Taking Career Advice from TikTok? Experts Suggest Keeping These 4 Things In Mind

UPDATED: February 5, 2024
PUBLISHED: January 5, 2024
Influencer recording tiktok career advice video

Looking for tips on updating your resume or how to react when a colleague takes credit for your idea in a meeting? In the past, most people would ask a mentor or career coach for advice. Now a growing number of people are turning to social media for career advice—and not just LinkedIn.

A recent study finds that Gen Z and millennials are more likely to get their career advice from TikTok than a mentor, with one in five making career decisions based on advice from TikTok creators.

TikTok, Instagram, Snapchat stories, Facebook and even YouTube are filled with career advice delivered in pithy soundbites and fast-moving graphics.

With fewer employees going into the office, there are less opportunities to seek out advice from a coworker or mentor. Our attention span is also dwindling due to Zoom fatigue, so fewer people are willing to sign up for an hour-long career coaching webinar, says Mimi Bishop, co-founder of Modern Gen X Woman and MGXW Consulting in Bayville, New York.

But before you put into action the career advice you find on social media, it’s important to consider whether that tip will work for you.

4 Tips for taking TikTok career advice responsibly

1. Research the source

It’s a good idea to find out who is giving the advice before you put it into practice. “Are they the real deal or are they just giving off-the-cuff advice?” Bishop says. If someone grabs your attention, they’re going to be in more places than just TikTok or Instagram. “We all need to be fine-tuning our critical thinking skills and not just taking what we see on social media as truth or fact or the only way to do something,” she adds.  

Go to their social media profile and see how many followers they have, says Olivia Jaras, a compensation and negotiation strategist in Hanover, New Hampshire, and founder of HER Money School. Look at the comments to find out if this person’s coaching advice has worked for other people.

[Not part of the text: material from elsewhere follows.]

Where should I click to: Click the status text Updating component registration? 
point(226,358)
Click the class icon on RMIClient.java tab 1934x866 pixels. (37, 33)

2. Consider the perspective 

Career advice on social media often lacks context. “Be careful who you’re getting career advice from,” says Jennifer Tardy, founder and CEO of Jennifer Tardy Consulting LLC, in Bowie, Maryland. Too often the advice on social media is only from the perspective of someone who was recently hired, not from a recruiter or hiring manager. “Just because you have interviewed successfully doesn’t mean everyone else is sharing in that experience or has the same obstacles,” Tardy explains.

Everyone’s interview experiences are different, Tardy says, particularly if you have a disability or are a person of color or an older person. When Tardy sees incomplete information on social media, she will address it by creating a YouTube video that provides additional information. For instance, when someone shares advice and calls it a best practice, Tardy will share the perspective of a recruiter and explain why that approach might not work and how a recruiting manager might react. “It’s one thing to tell someone to make eye contact, but it’s another thing to explain why,” she says.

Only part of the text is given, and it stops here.